[Target pointing data]
━━━━━━
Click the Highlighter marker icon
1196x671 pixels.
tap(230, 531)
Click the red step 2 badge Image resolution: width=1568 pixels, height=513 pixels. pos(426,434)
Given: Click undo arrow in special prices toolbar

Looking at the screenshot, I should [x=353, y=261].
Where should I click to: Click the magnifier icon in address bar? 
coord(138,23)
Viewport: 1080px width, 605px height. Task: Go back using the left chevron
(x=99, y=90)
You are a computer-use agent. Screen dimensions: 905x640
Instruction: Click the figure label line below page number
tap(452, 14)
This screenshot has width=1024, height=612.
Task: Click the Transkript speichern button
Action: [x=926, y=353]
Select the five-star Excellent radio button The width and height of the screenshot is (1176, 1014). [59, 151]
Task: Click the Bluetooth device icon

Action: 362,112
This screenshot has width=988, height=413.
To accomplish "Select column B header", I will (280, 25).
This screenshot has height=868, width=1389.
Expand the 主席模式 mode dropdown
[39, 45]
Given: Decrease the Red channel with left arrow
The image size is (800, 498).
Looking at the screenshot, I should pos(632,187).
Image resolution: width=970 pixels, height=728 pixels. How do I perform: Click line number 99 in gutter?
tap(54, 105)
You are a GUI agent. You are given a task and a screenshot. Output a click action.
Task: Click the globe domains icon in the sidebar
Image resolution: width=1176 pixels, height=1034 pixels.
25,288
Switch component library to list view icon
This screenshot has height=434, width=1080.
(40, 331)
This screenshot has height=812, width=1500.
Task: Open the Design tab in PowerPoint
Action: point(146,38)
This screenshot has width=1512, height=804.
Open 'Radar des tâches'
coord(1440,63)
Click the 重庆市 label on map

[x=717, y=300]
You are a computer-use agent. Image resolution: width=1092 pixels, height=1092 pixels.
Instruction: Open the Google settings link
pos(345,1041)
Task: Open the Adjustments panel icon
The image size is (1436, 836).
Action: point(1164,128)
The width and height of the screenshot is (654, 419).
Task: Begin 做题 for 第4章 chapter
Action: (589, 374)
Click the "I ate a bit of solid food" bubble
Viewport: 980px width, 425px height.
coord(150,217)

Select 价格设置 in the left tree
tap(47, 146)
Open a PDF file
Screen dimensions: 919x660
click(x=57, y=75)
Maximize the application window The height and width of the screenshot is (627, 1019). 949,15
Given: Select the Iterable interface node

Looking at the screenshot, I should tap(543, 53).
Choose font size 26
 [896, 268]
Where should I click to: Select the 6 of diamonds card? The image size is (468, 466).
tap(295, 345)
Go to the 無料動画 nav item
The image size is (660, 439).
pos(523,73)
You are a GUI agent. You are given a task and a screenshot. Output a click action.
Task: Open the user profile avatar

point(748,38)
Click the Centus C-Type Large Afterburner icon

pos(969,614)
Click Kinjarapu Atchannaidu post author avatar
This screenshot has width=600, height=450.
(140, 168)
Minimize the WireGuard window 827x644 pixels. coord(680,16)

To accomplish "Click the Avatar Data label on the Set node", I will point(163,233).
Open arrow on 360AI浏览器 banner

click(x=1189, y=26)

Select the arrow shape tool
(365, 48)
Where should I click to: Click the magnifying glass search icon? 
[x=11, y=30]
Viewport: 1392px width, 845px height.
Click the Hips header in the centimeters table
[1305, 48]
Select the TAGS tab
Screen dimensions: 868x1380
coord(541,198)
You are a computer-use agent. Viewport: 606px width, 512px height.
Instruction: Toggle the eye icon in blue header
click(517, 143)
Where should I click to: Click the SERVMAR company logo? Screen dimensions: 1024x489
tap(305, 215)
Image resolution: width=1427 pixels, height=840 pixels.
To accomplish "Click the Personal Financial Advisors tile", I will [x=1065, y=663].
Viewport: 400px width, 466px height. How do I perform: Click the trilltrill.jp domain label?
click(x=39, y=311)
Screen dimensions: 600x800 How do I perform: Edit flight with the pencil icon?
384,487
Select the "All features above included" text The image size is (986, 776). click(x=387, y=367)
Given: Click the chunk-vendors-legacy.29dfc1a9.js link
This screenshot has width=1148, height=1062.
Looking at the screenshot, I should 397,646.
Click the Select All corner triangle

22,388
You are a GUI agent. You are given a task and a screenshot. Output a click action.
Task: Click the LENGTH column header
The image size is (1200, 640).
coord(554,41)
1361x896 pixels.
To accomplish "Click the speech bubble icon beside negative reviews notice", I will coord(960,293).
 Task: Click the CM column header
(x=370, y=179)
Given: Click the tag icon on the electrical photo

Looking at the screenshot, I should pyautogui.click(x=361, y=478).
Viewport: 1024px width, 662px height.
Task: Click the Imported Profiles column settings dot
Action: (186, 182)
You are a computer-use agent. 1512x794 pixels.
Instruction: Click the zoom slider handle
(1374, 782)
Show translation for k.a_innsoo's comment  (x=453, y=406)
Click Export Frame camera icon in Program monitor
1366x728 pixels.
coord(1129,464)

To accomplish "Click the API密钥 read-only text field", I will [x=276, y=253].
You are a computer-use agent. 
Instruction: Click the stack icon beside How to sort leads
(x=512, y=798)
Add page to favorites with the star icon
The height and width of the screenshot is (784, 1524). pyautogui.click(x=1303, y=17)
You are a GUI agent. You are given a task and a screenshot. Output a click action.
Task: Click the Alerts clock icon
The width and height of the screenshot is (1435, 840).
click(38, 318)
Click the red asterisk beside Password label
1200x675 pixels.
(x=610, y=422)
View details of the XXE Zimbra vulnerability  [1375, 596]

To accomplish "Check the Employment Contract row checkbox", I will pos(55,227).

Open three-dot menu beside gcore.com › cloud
━━━━━━
■ **What the task asks**
Edit the material above so that every "computer-use agent" becomes "screen-control agent", keeping everything else the same.

■ **Result of the exercise**
Click the Highlighter marker icon
1196x671 pixels.
tap(230, 531)
Click the red step 2 badge Image resolution: width=1568 pixels, height=513 pixels. pos(426,434)
Given: Click undo arrow in special prices toolbar

Looking at the screenshot, I should [x=353, y=261].
Where should I click to: Click the magnifier icon in address bar? 
coord(138,23)
Viewport: 1080px width, 605px height. Task: Go back using the left chevron
(x=99, y=90)
You are a screen-control agent. Screen dimensions: 905x640
Instruction: Click the figure label line below page number
tap(452, 14)
This screenshot has width=1024, height=612.
Task: Click the Transkript speichern button
Action: [x=926, y=353]
Select the five-star Excellent radio button The width and height of the screenshot is (1176, 1014). [59, 151]
Task: Click the Bluetooth device icon

Action: 362,112
This screenshot has width=988, height=413.
To accomplish "Select column B header", I will (280, 25).
This screenshot has height=868, width=1389.
Expand the 主席模式 mode dropdown
[39, 45]
Given: Decrease the Red channel with left arrow
The image size is (800, 498).
Looking at the screenshot, I should pos(632,187).
Image resolution: width=970 pixels, height=728 pixels. How do I perform: Click line number 99 in gutter?
tap(54, 105)
You are a GUI agent. You are given a task and a screenshot. Output a click action.
Task: Click the globe domains icon in the sidebar
Image resolution: width=1176 pixels, height=1034 pixels.
25,288
Switch component library to list view icon
This screenshot has height=434, width=1080.
(40, 331)
This screenshot has height=812, width=1500.
Task: Open the Design tab in PowerPoint
Action: point(146,38)
This screenshot has width=1512, height=804.
Open 'Radar des tâches'
coord(1440,63)
Click the 重庆市 label on map

[x=717, y=300]
You are a screen-control agent. Image resolution: width=1092 pixels, height=1092 pixels.
Instruction: Open the Google settings link
pos(345,1041)
Task: Open the Adjustments panel icon
The image size is (1436, 836).
Action: point(1164,128)
The width and height of the screenshot is (654, 419).
Task: Begin 做题 for 第4章 chapter
Action: (589, 374)
Click the "I ate a bit of solid food" bubble
Viewport: 980px width, 425px height.
coord(150,217)

Select 价格设置 in the left tree
tap(47, 146)
Open a PDF file
Screen dimensions: 919x660
click(x=57, y=75)
Maximize the application window The height and width of the screenshot is (627, 1019). 949,15
Given: Select the Iterable interface node

Looking at the screenshot, I should tap(543, 53).
Choose font size 26
 [896, 268]
Where should I click to: Select the 6 of diamonds card? The image size is (468, 466).
tap(295, 345)
Go to the 無料動画 nav item
The image size is (660, 439).
pos(523,73)
You are a GUI agent. You are given a task and a screenshot. Output a click action.
Task: Open the user profile avatar

point(748,38)
Click the Centus C-Type Large Afterburner icon

pos(969,614)
Click Kinjarapu Atchannaidu post author avatar
This screenshot has width=600, height=450.
(140, 168)
Minimize the WireGuard window 827x644 pixels. coord(680,16)

To accomplish "Click the Avatar Data label on the Set node", I will point(163,233).
Open arrow on 360AI浏览器 banner

click(x=1189, y=26)

Select the arrow shape tool
(365, 48)
Where should I click to: Click the magnifying glass search icon? 
[x=11, y=30]
Viewport: 1392px width, 845px height.
Click the Hips header in the centimeters table
[1305, 48]
Select the TAGS tab
Screen dimensions: 868x1380
coord(541,198)
You are a screen-control agent. Viewport: 606px width, 512px height.
Instruction: Toggle the eye icon in blue header
click(517, 143)
Where should I click to: Click the SERVMAR company logo? Screen dimensions: 1024x489
tap(305, 215)
Image resolution: width=1427 pixels, height=840 pixels.
To accomplish "Click the Personal Financial Advisors tile", I will [x=1065, y=663].
Viewport: 400px width, 466px height. How do I perform: Click the trilltrill.jp domain label?
click(x=39, y=311)
Screen dimensions: 600x800 How do I perform: Edit flight with the pencil icon?
384,487
Select the "All features above included" text The image size is (986, 776). click(x=387, y=367)
Given: Click the chunk-vendors-legacy.29dfc1a9.js link
This screenshot has width=1148, height=1062.
Looking at the screenshot, I should 397,646.
Click the Select All corner triangle

22,388
You are a GUI agent. You are given a task and a screenshot. Output a click action.
Task: Click the LENGTH column header
The image size is (1200, 640).
coord(554,41)
1361x896 pixels.
To accomplish "Click the speech bubble icon beside negative reviews notice", I will coord(960,293).
 Task: Click the CM column header
(x=370, y=179)
Given: Click the tag icon on the electrical photo

Looking at the screenshot, I should pyautogui.click(x=361, y=478).
Viewport: 1024px width, 662px height.
Task: Click the Imported Profiles column settings dot
Action: (186, 182)
You are a screen-control agent. 1512x794 pixels.
Instruction: Click the zoom slider handle
(1374, 782)
Show translation for k.a_innsoo's comment  (x=453, y=406)
Click Export Frame camera icon in Program monitor
1366x728 pixels.
coord(1129,464)

To accomplish "Click the API密钥 read-only text field", I will [x=276, y=253].
You are a screen-control agent. 
Instruction: Click the stack icon beside How to sort leads
(x=512, y=798)
Add page to favorites with the star icon
The height and width of the screenshot is (784, 1524). pyautogui.click(x=1303, y=17)
You are a GUI agent. You are given a task and a screenshot. Output a click action.
Task: Click the Alerts clock icon
The width and height of the screenshot is (1435, 840).
click(38, 318)
Click the red asterisk beside Password label
1200x675 pixels.
(x=610, y=422)
View details of the XXE Zimbra vulnerability  [1375, 596]

To accomplish "Check the Employment Contract row checkbox", I will pos(55,227).

Open three-dot menu beside gcore.com › cloud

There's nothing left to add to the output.